In Pursuit Of Happiness

March 26th, 2010  |   

Is The Glass Half Full Or Half Empty?

I suspect all of us have had the experience of going into someone’s bathroom and finding reading material next to the toilet. In fact, it’s a rare occasion, when I close the bathroom door behind me, not to find books and reading matter lodged in a basket or on the floor.

I would suggest that you can tell a lot about the people who live there by the reading material for a guy like me making only an occasional visit. Being a student of bathroom reading material, you might call all me a lavatory anthropoligist or a privy psychologist.

Just recently I found a turn-a-page-a-day calendar close at hand. It was one of those calendars with a message—little tidbits of folk wisdom for each day. The reading for my particular visit to the bathroom challenged me with a familiar question I’ll bet my readers have seen more than once.

It read: “Is the glass half full or half empty?”

I don’t want you to think I sat all day in that bathroom pondering the words, “Is the glass half full or half empty?” But I do want you to know that I carried that little question out-and-about for some time. Not as long as Congress has been chewing on the recent health care bill, but for at least as long as it took me to plop down in front of this computer.

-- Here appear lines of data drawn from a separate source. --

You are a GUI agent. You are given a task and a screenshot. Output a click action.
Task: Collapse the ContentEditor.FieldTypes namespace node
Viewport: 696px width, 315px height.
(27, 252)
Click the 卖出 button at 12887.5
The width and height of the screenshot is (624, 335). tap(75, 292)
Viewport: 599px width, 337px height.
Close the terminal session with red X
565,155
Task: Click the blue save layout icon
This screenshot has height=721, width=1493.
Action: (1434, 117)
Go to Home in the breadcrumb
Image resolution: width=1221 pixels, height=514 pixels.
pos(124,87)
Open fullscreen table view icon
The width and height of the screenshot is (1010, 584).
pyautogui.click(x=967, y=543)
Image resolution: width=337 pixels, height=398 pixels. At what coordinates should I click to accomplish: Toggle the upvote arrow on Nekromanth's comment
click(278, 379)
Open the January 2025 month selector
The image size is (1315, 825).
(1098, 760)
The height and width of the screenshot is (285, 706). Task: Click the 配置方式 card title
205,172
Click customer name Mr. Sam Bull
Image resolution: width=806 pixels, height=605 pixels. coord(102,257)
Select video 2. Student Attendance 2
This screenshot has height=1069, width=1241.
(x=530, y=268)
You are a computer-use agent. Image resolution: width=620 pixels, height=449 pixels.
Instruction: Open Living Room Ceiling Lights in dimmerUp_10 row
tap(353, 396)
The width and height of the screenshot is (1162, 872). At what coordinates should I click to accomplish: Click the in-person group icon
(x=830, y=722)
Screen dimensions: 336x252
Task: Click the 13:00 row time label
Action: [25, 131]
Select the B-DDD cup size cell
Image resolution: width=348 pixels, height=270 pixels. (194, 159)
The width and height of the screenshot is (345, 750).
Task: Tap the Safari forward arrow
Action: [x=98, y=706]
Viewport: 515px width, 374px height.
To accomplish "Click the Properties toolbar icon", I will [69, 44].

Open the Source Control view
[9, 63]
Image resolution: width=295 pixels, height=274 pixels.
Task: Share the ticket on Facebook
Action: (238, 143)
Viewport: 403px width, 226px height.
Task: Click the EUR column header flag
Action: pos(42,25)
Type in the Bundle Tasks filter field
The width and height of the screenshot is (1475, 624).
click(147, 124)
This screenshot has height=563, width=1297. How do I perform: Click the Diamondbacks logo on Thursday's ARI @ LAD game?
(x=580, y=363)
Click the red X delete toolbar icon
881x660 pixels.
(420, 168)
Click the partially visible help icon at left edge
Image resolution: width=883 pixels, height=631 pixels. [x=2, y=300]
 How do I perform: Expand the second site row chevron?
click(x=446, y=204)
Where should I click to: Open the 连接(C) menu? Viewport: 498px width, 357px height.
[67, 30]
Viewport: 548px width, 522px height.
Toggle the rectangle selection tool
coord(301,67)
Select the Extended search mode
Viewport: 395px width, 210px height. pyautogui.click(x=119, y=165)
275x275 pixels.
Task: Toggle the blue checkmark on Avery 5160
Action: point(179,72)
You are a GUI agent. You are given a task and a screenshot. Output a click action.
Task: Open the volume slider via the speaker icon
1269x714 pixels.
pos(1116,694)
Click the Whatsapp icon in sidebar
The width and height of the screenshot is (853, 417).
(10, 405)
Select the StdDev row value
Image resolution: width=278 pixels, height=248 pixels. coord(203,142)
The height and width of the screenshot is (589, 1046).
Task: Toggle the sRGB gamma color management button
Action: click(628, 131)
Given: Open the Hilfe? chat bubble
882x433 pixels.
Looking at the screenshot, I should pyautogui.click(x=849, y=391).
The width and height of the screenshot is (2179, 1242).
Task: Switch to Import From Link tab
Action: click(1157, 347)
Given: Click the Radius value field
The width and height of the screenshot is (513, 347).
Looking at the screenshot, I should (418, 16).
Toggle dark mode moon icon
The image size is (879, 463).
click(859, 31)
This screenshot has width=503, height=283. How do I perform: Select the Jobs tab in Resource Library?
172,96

When you stop to think about it, the question is naggingly demanding. It’s one of those either/or type questions. Like a true or false question, it doesn’t want to tolerate one single bit of ambiguity. There seems to be no third option. Come on now, it says. Answer up, is the glass half full or half empty?”

Not only does this question demand a clear-cut choice—either half full or half empty—it also implies a psychological judgement. I’ll bet you  know what I’m talking about.

Say the glass is half full, and you are automatically placed in the camp with the optimists—the happy crowd. Say that the glass is half empty, and you will surely be looked at suspiciously as a pessimist—an unhappily negative nabob. 

Well, call me stubborn, if you will, or even indecisive, but I’m going to say that the glass is both full and empty. Don’t tell me I can’t have it both ways either. I’m happy with my answer, and I’ll tell you why. But to do so, I’m required to spend a little time reflecting on the subject of happiness.

The Health Care Bill—Half Full/Half Empty?

While many of my friends jumped for joy when the Health Care Bill was finally passed, I found it hard to join the celebration. It’s an ugly piece of legislation passed in an ugly way by a bunch of ugly politicians fronting for a host of ugly lobbyists.

Okay, go ahead and tell me to cheer up and see the glass half full. Tell me to put on a smiley face and stop looking at the half empty glass. No thanks. Real social change is not made that way.

This bill, despite the cheerful liberal hype and the right-wing apocalyptic panic, is a glass half full of snake oil. Call it a new version of Hadacol—the old-time cure-all that was no more than high content alcohol with an additive that rushed the booze rapidly into the blood stream. I suggest we call this bill Congressional Hadacol.
Some seventeen thousand physicians at Physicians for a National Health Program have spoken the truth. What’s needed, they insist, is a single payer health care plan. Instead of that, look at the half full glass we must now drink from:
• About 23 million people will remain uninsured nine years out.

• Millions of middle-income people will be pressured to buy commercial health insurance policies costing up to 9.5 percent of their income.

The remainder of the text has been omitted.